Почему, впрочем, он должен был испытывать к этому ребенку, с которым его не связывало ничего, кроме одной неосмотрительной ночи, нечто большее, чем к любому другому? Он будет аккуратно платить алименты, но пусть уж никто не заставляет его бороться за право на сына в угоду каким — то отцовским чувствованиям.
Естественно, такие рассуждения ни у кого не вызвали симпатии. Его собственные родители осудили его и объявили, что коль скоро Томаш отказывается интересоваться своим сыном, то и они, родители Томата, перестают интересоваться своим. При этом они остались в демонстративно хороших отношениях с невесткой и похвалялись всем и вся своим примерным поведением и чувством справедливости.
Так, в течение короткого времени, ему удалось избавиться от жены, сына, матери и отца. Единственное, что они по себе оставили в нем — это страх перед женщинами. Он желал их, но боялся. Между страхом и желанием ему пришлось создать некий компромисс; он определял его словами “эротическая дружба”. Он убеждал своих любовниц: лишь те отношения, при которых нет ни следа сентиментальности и ни один из партнеров не посягает на жизнь и свободу другого, могут принести обоим счастье.

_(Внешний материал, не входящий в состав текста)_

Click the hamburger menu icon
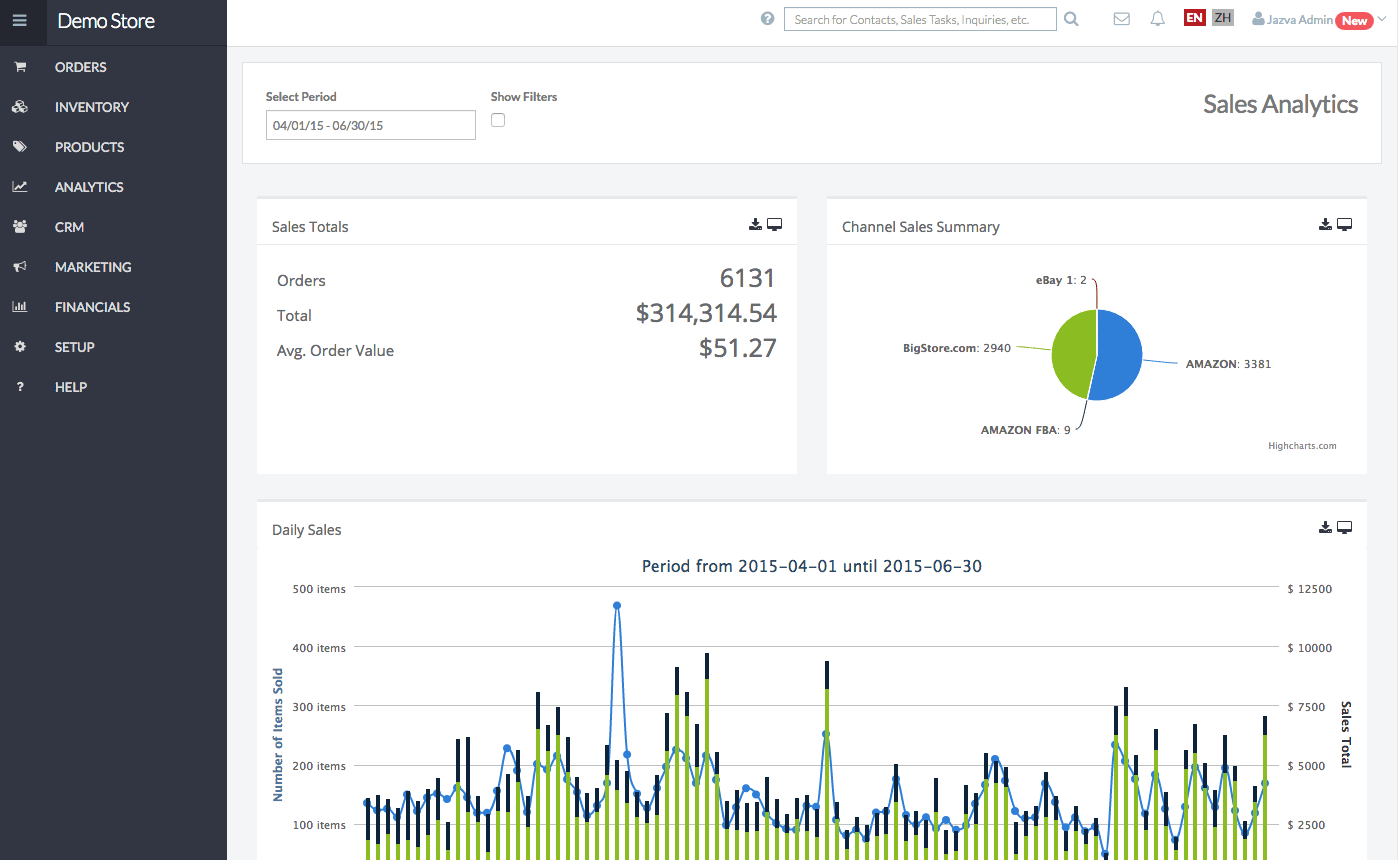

И желая заручиться уверенностью, что так называемая эротическая дружба никогда не перерастет в агрессивность любви, он встречался с каждой из своих постоянных любовниц лишь после весьма длительных перерывов. Он считал этот метод совершенным и пропагандировал его среди друзей. “Следует придерживаться правила тройного числа. Либо видеться с одной женщиной в течение короткого промежутка времени, но при этом не более трех раз. Либо встречаться с ней долгими годами, но при условии, что между свиданиями проходит по меньшей мере три недели”.